Text provided |
= List of Madlax episodes =

DVD box set released by ADV

Madlax (マドラックス, madorakkusu) is a Japanese animated series consisting of 26 episodes. It was first aired on TV Tokyo on April 5, 2004, and concluded on September 27, 2004.

== Episodes ==

| No. | Title | Original release date |
| 1 | "Gun Dance ~dance~" Transliteration: "Jūbu ~dance~" (Japanese: 銃舞 ~dance~) | April 5, 2004 |
After losing all his comrades, a young Galza resistance fighter attempts to rescue his friends but is captured by Gazth-Sonika troops. However a strange young woman appears out of nowhere, and single-handedly deals with his pursuers, before he can learn her name, he dies from his injuries.
| 2 | "Red Moon ~crimson~" Transliteration: "Kōgetsu ~crimson~" (Japanese: 紅月 ~crimson~) | April 12, 2004 |
In Nafrece, the absent minded Margaret Burton's life proceeds as usual, however one day when her former tutor Vanessa Rene appears and gives her a present of a pair of red shoes and it causes some lost memories return.
| 3 | "Blue Moon ~moon~" Transliteration: "Sōgetsu ~moon~" (Japanese: 蒼月 ~moon~) | April 19, 2004 |
Madlax is assigned to assassinate the Gazth-Sonika Commander-in-Chief, Guen McNichol, but the customer is Commander McNichol himself. He is weary of 12 years of pointless civil war which appears to be the work of the Enfant international criminal organization and intelligence network. Madlax visits him the night before the ceremony where he is to give a speech commissioned by the leader, Korslan IV where he confirms his instructions. The next day, Madlax carries out her assignment, however she is seen by officer Limelda Jorg. Meanwhile, Margaret Burton hears the news of the assassination with complete disinterest.
| 4 | "Enticement ~ask~" Transliteration: "Yūwaku ~ask~" (Japanese: 誘惑 ~ask~) | April 26, 2004 |
Margaret's classmate Anna Moré kills her own father, the politician Piederica Moré, and then jumps from a third floor window. Police investigator, Maclay Marini, is convinced that there is something suspicious about the murder. He finds that data on Anna's computer has been overwritten with the words "elda taluta" pointing to the Enfant organization. He is warned to stop his investigation, and then "awakened" by the words from Firstari "elda taluta" which makes him a servant of Enfant.

Data block |
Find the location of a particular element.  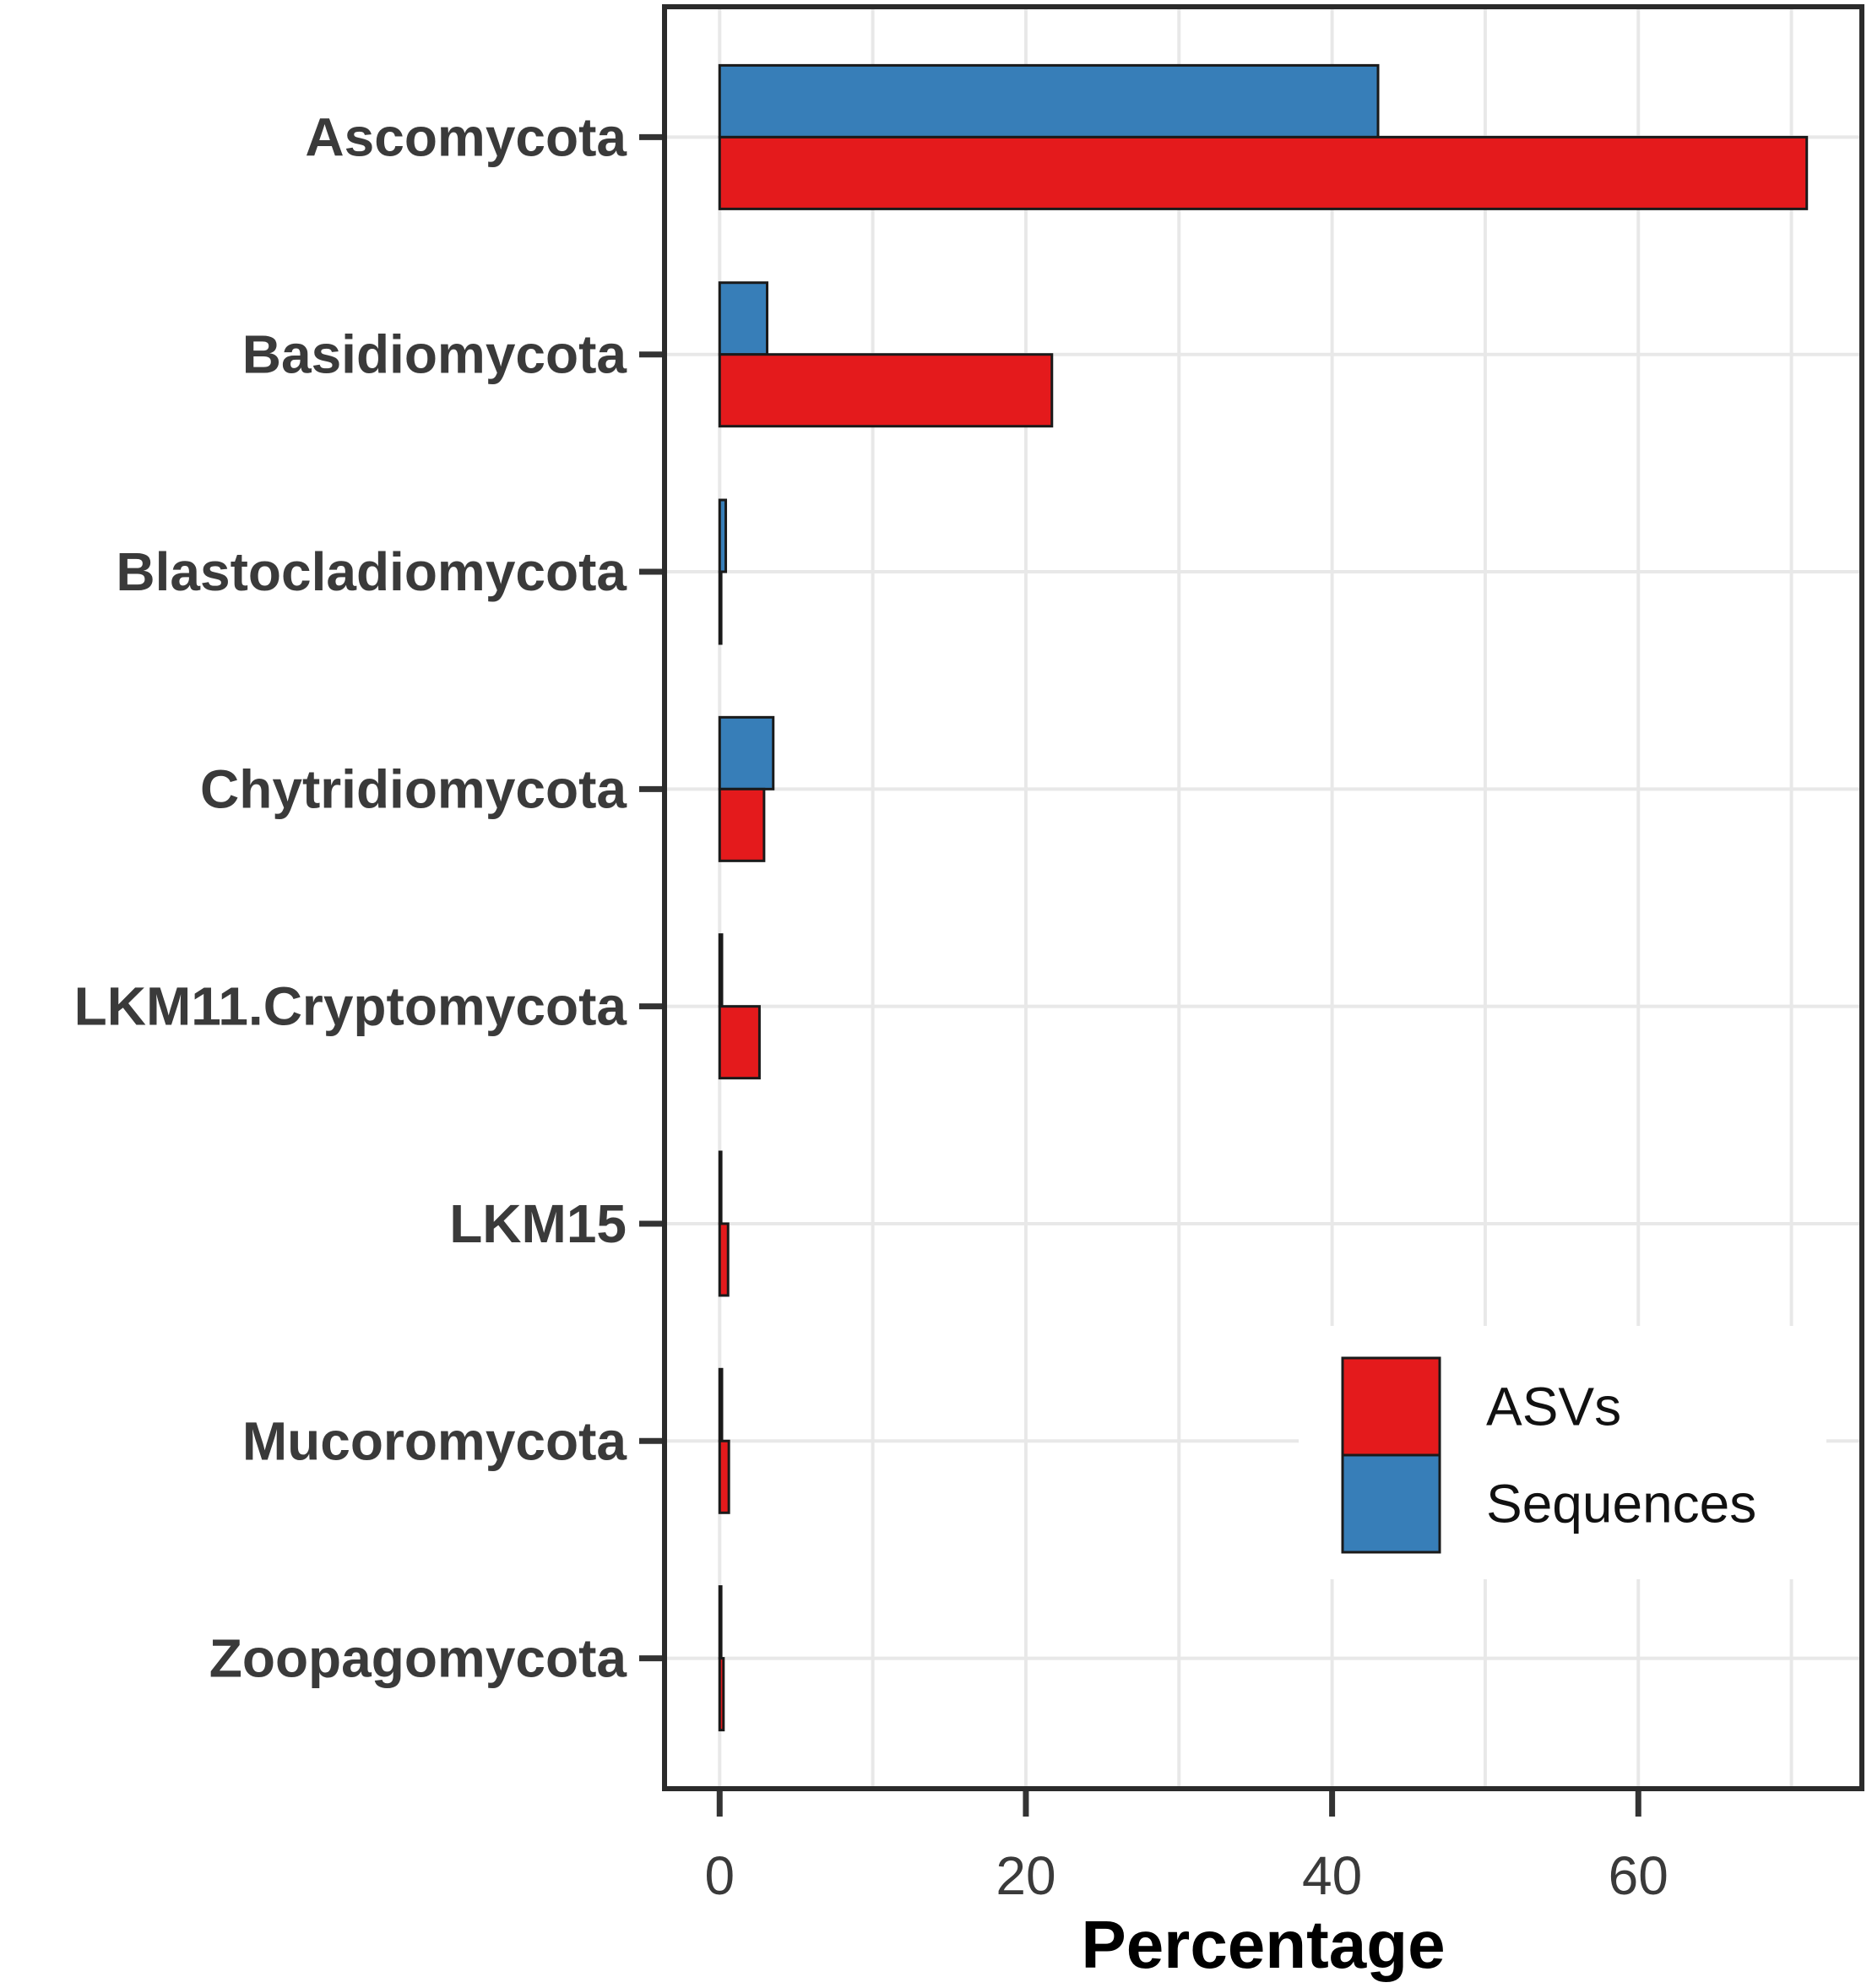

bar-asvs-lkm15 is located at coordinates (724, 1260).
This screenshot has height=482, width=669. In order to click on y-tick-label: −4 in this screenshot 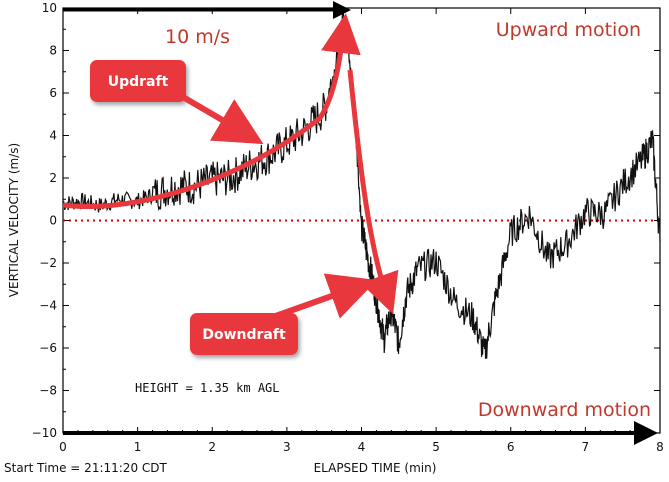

What to work on | Continue the Madlax episode list from the point where it stops.

Answer section |
| 5 | "Nonpresence ~none~" Transliteration: "Muzai ~none~" (Japanese: 無在 ~none~) | May 3, 2004 |
Madlax is hired to find some "goods" which someone in Nafrece has sent to the Galza resistance which is also being sought by Enfant. In Gazth-Sonika, Madlax meets a boy from Nafrece, Chris Krana, who has secretly traveled there in the hope of meeting his father, whom he has never seen. He was assisted by Piederica Moré who also asked the boy to investigate the cause of the civil war. Madlax discovers that Chris is the "goods" she has to protect and his father is Min Durk, the leader of the Galza resistance. Carossea Doon arrives in Gazth-Sonika with Lieutenant Limelda Jorg to kill Chris, but Madlax stops them and Chris continues on to meet his father. However when he arrives, Chris encounters Friday Monday who explains to him that his father doesn't exist and, that Min Durk was just a red herring created by Enfant, and that Chris is the result of a "distortion" twelve years ago.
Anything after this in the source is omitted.